One investor wants to leverage a drop in International Paper.
optionMONSTER's Depth Charge monitoring system detected the purchase of 2,000 February 29 puts for $0.55 and the sale of 4,000 February 27 puts for an average premium of $0.245. Volume was more than twice open interest in both strikes.
The trade resulted in a cost of $0.06 and will earn a maximum profit of about 3,200 percent if the paper company's stock closes at $27 on expiration. The gains will erode below that level and turn to losses under $25.
The strategy is known as a ratio spread because twice as many contracts are sold than bought. It's a common form of hedging by investors looking to protect a long position in the shares because it provides huge leverage to a limited drop and then lets them get assigned more shares if it falls significantly. (See our Education section)

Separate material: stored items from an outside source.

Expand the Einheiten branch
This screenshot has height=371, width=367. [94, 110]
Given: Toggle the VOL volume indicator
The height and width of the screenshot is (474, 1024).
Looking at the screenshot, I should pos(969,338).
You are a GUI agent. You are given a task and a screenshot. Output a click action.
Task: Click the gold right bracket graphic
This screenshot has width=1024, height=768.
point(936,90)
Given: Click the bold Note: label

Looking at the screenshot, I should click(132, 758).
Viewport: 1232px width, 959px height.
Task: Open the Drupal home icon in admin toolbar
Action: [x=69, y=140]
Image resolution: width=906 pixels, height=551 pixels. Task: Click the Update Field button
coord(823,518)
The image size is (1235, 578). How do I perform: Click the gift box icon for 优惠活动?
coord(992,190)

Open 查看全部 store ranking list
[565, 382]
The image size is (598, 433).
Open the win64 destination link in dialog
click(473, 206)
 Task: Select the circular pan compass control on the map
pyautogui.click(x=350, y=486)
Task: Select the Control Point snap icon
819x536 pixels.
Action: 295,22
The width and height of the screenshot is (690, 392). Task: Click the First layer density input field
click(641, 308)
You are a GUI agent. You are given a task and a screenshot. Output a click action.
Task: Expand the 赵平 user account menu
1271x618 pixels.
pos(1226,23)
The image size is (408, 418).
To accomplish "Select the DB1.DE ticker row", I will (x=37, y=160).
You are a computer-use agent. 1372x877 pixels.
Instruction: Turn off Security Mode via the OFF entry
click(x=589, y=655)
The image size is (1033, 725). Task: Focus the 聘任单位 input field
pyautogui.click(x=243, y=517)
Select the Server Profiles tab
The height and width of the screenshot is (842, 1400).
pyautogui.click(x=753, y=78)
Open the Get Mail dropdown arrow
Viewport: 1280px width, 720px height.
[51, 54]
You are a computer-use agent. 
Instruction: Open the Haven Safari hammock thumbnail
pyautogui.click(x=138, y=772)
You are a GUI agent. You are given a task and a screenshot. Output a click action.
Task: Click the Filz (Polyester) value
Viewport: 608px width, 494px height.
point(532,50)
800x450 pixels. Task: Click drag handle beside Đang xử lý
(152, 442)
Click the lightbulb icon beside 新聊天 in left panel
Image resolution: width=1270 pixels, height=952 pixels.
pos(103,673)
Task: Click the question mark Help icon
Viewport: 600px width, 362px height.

IP is down 1.58 percent to $31.24 today but up more than 20 percent in the last three months. It's been rising amid increased confidence in the economy but is significantly above its key moving averages, which could be leading some traders to expect a pullback in the near term. Earnings come out before the bell on Feb. 2.
The Depth Charge also detected the purchase of 1,000 July 31 puts for $3.10 in another bearish trade. Overall option volume in the name is slightly above average so far today, with puts outnumbering calls by 14 to 1.